— Short task —
Pull out each line of the data below that contains the word "image", and copy those lines without changes.

— Data to use —
## begin

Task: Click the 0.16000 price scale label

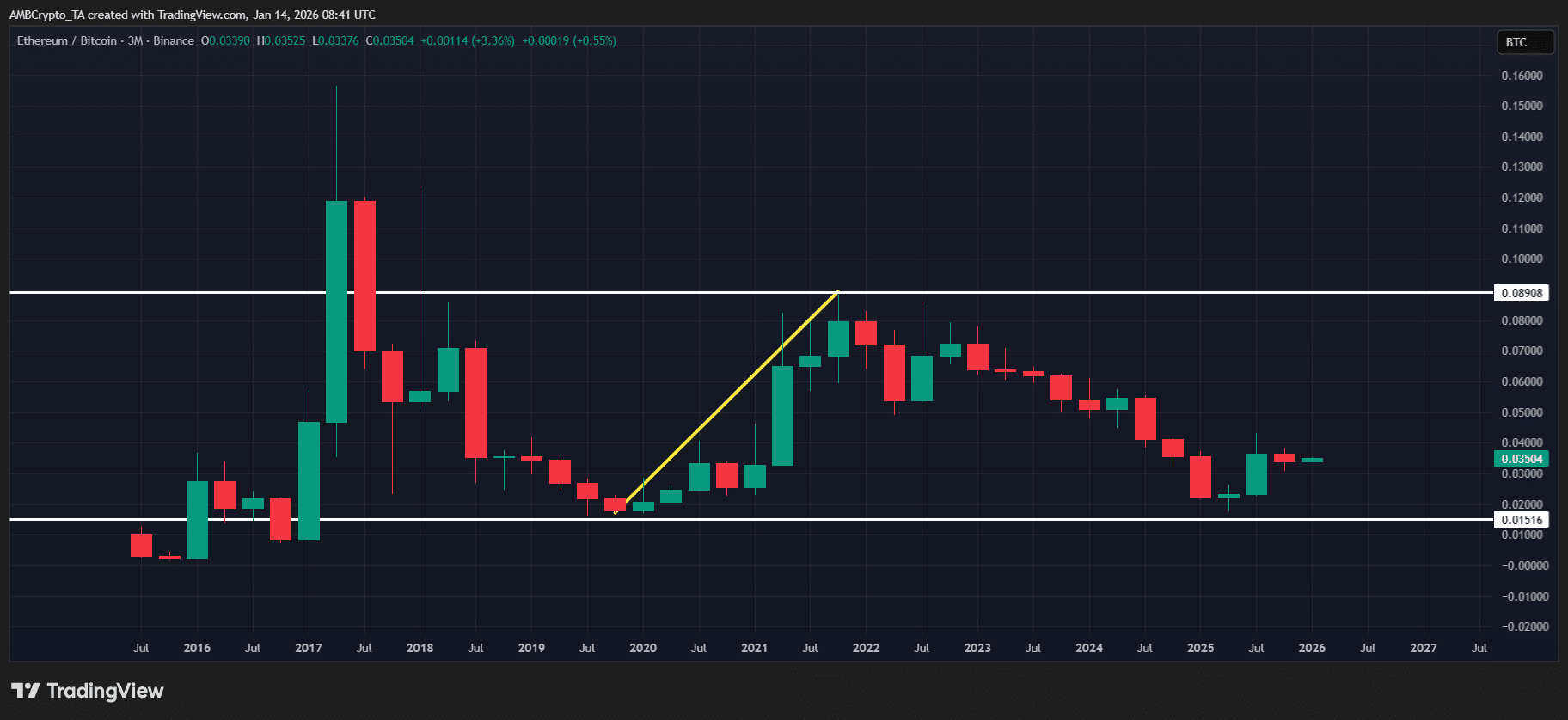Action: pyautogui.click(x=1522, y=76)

## end
## begin

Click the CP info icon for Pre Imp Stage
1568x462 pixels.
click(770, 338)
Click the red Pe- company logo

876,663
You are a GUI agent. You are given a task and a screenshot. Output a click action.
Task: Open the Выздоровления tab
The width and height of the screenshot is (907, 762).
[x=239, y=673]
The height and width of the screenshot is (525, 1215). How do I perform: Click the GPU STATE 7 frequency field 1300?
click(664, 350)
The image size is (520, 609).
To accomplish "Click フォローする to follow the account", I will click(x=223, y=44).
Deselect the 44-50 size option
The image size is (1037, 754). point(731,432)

## end
## begin

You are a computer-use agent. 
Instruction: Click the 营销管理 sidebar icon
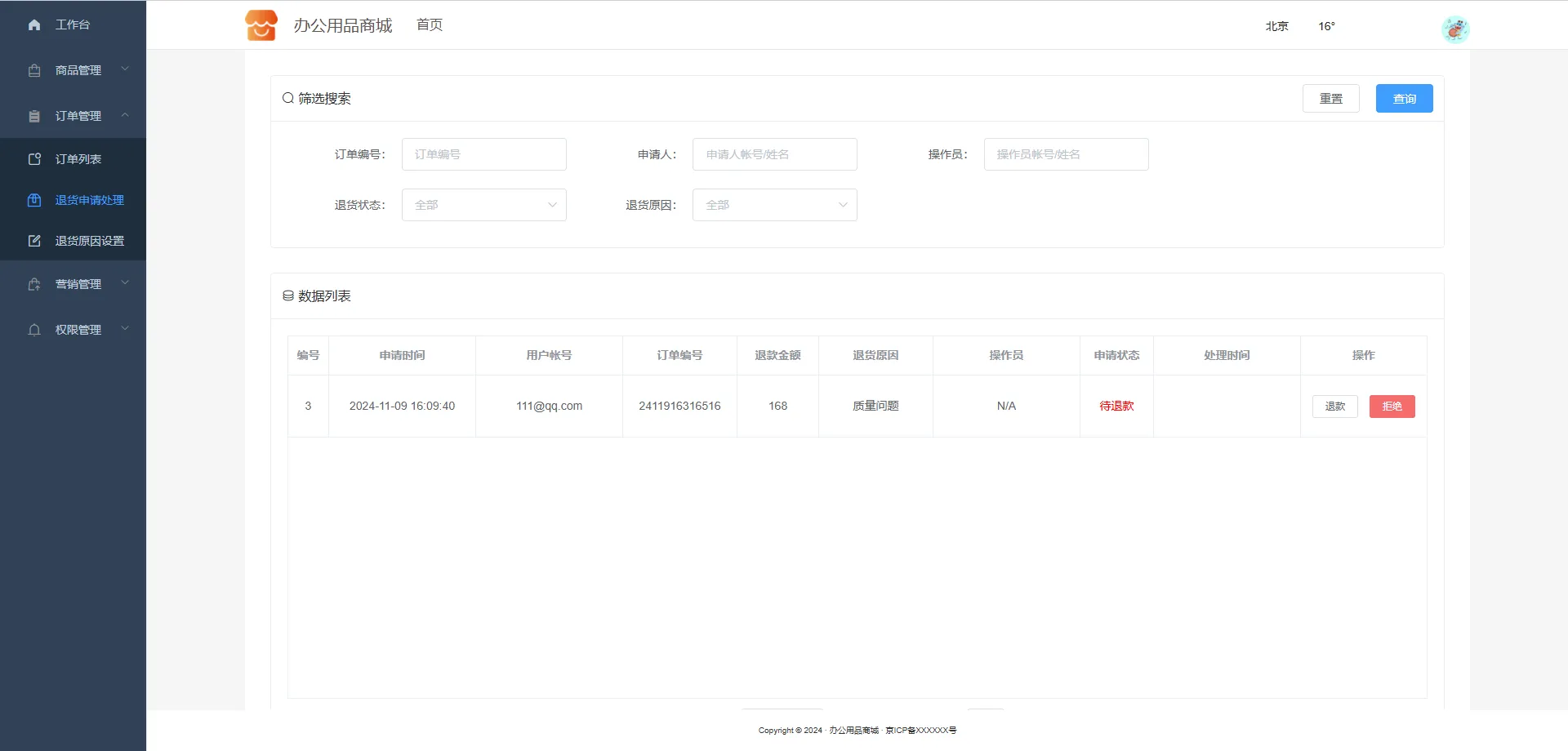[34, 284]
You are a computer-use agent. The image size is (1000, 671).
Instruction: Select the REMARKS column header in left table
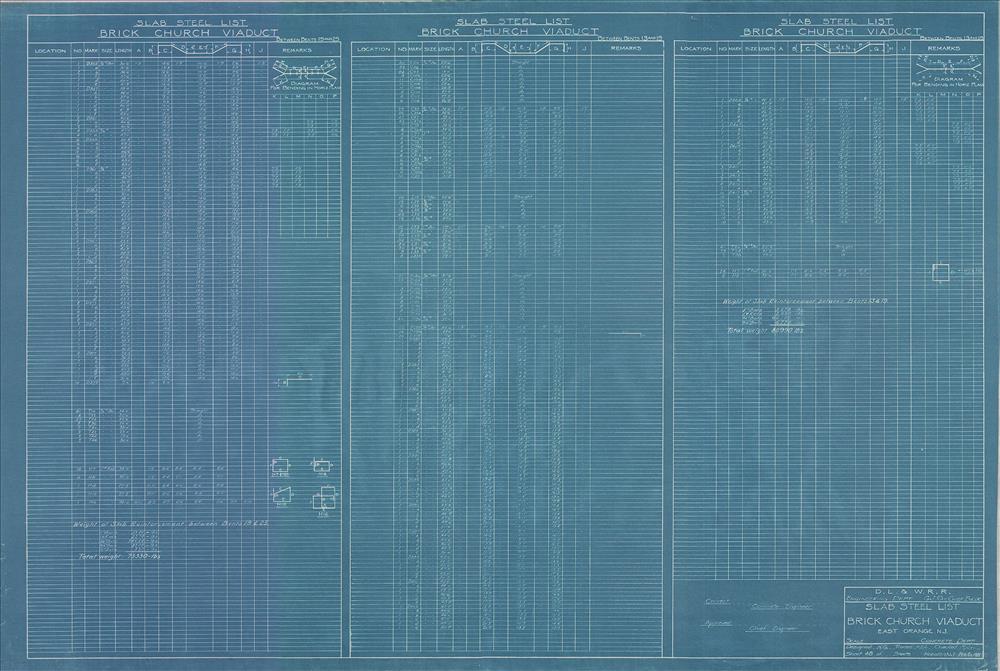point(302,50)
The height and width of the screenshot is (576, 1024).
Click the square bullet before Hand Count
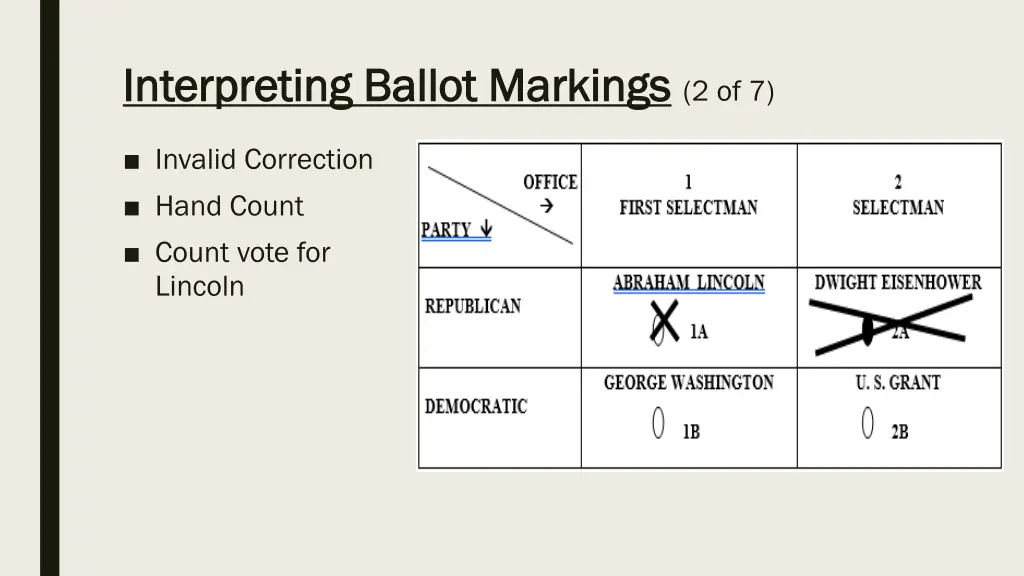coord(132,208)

## end

— Task result —
The image size is (520, 609).
The image size is (1037, 754). point(731,432)
You are a computer-use agent. The image size is (1000, 671).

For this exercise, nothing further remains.